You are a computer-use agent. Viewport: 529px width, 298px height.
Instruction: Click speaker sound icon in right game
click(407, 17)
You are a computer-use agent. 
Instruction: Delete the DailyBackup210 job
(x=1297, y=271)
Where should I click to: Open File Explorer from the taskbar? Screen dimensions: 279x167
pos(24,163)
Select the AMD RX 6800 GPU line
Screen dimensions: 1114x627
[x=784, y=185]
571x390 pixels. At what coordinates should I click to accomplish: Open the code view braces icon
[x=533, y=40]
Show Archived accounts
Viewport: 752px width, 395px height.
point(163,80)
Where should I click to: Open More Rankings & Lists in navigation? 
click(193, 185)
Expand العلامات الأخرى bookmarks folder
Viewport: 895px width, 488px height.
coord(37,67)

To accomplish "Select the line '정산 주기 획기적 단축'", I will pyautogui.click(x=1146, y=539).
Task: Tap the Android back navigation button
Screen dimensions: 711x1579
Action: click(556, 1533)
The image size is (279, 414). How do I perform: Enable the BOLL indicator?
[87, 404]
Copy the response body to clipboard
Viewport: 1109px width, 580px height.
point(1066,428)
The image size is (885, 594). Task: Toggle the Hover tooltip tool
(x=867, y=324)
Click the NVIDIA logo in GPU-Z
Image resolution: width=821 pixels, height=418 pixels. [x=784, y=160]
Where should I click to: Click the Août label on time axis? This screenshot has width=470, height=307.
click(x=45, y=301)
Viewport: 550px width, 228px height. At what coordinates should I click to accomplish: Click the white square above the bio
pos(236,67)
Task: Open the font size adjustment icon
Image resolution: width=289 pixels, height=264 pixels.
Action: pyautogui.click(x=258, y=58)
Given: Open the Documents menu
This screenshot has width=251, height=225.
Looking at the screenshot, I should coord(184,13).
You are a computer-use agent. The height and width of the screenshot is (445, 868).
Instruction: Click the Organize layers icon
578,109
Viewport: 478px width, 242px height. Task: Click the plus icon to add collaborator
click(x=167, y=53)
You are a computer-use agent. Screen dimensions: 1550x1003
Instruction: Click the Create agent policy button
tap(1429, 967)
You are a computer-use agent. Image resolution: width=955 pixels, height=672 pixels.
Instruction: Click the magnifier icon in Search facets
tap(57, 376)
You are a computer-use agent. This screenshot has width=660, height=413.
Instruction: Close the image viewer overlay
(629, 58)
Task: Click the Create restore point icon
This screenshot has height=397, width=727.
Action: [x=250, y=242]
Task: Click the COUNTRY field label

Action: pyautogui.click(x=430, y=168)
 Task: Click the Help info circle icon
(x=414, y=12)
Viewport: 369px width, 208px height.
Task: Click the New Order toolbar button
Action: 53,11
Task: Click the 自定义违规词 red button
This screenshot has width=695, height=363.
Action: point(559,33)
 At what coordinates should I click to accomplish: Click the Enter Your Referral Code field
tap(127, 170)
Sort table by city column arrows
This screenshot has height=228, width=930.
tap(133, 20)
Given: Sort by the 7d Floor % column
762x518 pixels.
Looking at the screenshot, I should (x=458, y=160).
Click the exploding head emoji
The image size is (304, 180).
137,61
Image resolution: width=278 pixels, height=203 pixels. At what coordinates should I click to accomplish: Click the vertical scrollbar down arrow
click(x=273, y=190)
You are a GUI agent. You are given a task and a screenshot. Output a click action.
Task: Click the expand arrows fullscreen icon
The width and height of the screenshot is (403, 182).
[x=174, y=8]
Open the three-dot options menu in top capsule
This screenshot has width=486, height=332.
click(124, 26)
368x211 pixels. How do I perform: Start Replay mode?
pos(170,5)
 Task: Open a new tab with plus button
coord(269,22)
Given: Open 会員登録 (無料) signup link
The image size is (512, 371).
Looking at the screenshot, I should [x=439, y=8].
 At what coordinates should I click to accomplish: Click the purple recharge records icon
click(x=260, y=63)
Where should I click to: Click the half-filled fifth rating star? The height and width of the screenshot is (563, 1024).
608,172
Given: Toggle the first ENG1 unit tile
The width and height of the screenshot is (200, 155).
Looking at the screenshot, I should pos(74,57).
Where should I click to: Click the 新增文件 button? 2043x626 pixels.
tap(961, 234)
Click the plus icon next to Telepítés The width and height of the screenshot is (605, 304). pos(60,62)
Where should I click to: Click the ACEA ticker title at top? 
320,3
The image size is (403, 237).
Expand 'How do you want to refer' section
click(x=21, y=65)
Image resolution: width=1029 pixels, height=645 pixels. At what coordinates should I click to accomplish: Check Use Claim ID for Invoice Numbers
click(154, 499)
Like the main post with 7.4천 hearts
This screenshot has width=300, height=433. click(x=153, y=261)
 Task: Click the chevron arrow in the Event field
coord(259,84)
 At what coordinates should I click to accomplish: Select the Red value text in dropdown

* * * *

EXERCISE DETAILS ::
Output only the lines running from the line with "Click the plus icon next" through the final line of the data, inclusive.

ANSWER BOX ::
Click the plus icon next to Telepítés The width and height of the screenshot is (605, 304). pos(60,62)
Where should I click to: Click the ACEA ticker title at top? 
320,3
The image size is (403, 237).
Expand 'How do you want to refer' section
click(x=21, y=65)
Image resolution: width=1029 pixels, height=645 pixels. At what coordinates should I click to accomplish: Check Use Claim ID for Invoice Numbers
click(154, 499)
Like the main post with 7.4천 hearts
This screenshot has width=300, height=433. click(x=153, y=261)
 Task: Click the chevron arrow in the Event field
coord(259,84)
 At what coordinates should I click to accomplish: Select the Red value text in dropdown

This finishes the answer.